Incidente Bueno Fonteno, l’alimentazione e la sedazione della speleologa
Per alleviare il dolore, nei momenti di maggiore stress, un anestesista si occupa di sedarla con punture locali. Mentre viene alimentata con gel energetici e costantemente seguita. Piana, che quei cunicoli conosce bene, sta rispondendo bene alle cure ed è d’aiuto a chi la sta portando in superficie. «Stazionaria, umore ottimo, tutto sta procedendo bene», assicura Corrado Camerini, medico e delegato del Soccorso alpino e speleo per la Lombardia, «speriamo di portarla fuori domani sera, dobbiamo fare delle soste perché ha bisogno di recuperare». Fino al pomeriggio del 17 dicembre, si era ipotizzato che potessero volerci ancora circa 30-40 ore per concludere il percorso di 4 chilometri, quindi non prima di mercoledì notte.. «È una macchina da guerra, superpositiva e incoraggia pure noi», dice Stefano Mancardi del Soccorso alpino di Cuneo, che sta partecipando alla macchina dei soccorsi. La temperatura nell’Abisso è stazionaria, intorno agli 8 gradi con umidità molto alta, ma a rendere impervio il tragitto sono gli spazi ridotti. Per questo gli spleologi si stanno servendo di piccole cariche esplosive per allargare i punti dove passano i corpi dei soccorritori ma non la barella. Una volta all’aria aperta, che sia mercoledì notte o giovedì, (oltre quattro giorni dopo l’incidente), la 32enne sarà caricata sull’elicottero. Il mezzo non può atterrare, l’area boschiva intorno è già stata bonificata per permettere il trasbordo in sicurezza, da una barella all’altra e poi su fino all’elicottero con un verricello. Qualora non fosse possibile questo intervento, è stato anche messo in sicurezza il percorso impervio di accesso alla grotta via terra.

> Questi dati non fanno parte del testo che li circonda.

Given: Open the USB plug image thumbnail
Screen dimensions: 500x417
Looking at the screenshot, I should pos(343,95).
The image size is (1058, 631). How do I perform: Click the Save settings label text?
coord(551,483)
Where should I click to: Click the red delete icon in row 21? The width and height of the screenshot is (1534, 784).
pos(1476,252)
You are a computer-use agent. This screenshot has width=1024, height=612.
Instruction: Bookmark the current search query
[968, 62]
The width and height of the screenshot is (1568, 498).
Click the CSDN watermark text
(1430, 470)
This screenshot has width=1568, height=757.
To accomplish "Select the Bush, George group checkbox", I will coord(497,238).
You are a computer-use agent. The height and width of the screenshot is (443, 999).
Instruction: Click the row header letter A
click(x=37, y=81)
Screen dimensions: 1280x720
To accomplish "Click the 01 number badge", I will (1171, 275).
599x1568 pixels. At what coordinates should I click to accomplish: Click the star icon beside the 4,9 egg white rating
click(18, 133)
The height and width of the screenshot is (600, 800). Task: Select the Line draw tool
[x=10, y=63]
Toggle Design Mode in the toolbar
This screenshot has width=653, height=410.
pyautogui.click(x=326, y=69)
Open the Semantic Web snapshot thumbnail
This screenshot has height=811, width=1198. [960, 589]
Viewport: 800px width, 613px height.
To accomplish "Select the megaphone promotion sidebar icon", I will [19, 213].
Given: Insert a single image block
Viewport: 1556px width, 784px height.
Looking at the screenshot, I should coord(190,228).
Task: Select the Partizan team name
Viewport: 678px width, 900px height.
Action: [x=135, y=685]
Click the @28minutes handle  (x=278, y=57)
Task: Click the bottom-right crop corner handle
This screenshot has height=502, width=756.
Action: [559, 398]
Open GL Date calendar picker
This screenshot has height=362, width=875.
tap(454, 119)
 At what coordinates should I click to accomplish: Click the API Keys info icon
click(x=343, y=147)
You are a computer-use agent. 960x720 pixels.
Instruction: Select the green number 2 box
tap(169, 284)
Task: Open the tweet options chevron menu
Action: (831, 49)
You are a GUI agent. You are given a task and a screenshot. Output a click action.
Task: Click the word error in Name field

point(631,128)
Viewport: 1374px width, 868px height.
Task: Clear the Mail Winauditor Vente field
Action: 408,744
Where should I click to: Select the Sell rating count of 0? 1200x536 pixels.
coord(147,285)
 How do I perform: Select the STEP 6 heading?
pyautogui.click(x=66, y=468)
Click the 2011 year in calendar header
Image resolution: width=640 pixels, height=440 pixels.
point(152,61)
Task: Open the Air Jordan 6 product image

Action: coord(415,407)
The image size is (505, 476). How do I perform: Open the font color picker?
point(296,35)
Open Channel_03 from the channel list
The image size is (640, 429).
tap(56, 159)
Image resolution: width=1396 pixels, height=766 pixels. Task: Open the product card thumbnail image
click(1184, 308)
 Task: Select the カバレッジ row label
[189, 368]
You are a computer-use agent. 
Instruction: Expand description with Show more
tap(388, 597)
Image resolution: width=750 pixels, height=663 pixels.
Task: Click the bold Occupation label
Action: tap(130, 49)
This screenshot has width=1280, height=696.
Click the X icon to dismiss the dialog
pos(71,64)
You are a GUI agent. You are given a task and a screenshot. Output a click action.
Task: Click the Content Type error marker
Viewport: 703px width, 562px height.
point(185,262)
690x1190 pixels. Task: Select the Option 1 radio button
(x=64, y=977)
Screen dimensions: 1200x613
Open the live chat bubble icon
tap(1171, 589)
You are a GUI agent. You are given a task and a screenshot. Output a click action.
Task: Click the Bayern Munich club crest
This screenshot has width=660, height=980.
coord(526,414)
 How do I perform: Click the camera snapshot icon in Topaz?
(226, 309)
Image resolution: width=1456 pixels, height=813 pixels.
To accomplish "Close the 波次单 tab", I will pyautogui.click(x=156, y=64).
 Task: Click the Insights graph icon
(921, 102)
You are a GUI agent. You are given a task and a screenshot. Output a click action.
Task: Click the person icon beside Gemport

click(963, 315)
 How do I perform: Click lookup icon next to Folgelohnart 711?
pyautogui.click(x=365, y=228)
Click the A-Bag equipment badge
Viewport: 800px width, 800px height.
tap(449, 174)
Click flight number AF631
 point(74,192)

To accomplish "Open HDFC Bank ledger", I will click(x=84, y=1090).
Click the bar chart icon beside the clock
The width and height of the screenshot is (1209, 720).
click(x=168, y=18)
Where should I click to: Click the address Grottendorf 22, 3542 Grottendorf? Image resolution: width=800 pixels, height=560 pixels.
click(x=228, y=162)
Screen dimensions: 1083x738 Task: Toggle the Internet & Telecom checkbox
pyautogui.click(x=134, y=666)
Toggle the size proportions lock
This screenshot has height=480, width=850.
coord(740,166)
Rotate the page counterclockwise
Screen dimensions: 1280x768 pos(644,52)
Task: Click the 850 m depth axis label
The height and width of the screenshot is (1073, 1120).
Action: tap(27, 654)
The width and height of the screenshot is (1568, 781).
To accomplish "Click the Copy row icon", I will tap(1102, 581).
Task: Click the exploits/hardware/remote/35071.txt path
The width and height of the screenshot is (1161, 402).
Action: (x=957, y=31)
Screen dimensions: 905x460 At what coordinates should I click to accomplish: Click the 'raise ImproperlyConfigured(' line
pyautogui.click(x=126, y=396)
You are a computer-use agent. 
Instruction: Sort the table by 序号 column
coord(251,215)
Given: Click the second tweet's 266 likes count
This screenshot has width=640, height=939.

Tra i volontari anche un soccorritore di Alfredino nella tragedia del Vermicino
Il Tg3 Lombardia ha intervistato Tullio Bernabei, soccorritore esperto che nel giugno 1981 fu tra i primi ad arrivare al Vermicino dove il piccolo Alfredo Rampi di 6 anni era caduto in un pozzo artesiano. «La difficoltà è il tempo e la resistenza al dolore, considerato che la speleologa è ferita», ha detto Bernabei, nella squadra di circa 100 persone che sta lavorando per portare in salvo Ottavia Piana, «documenteremo la salita di un pozzo di 50 metri d’altezza dove la barella verà issata con un accompagnatore. È un passaggio delicato ma non rischioso: è tutto fatto seocndo procedure chiare e sperimentate».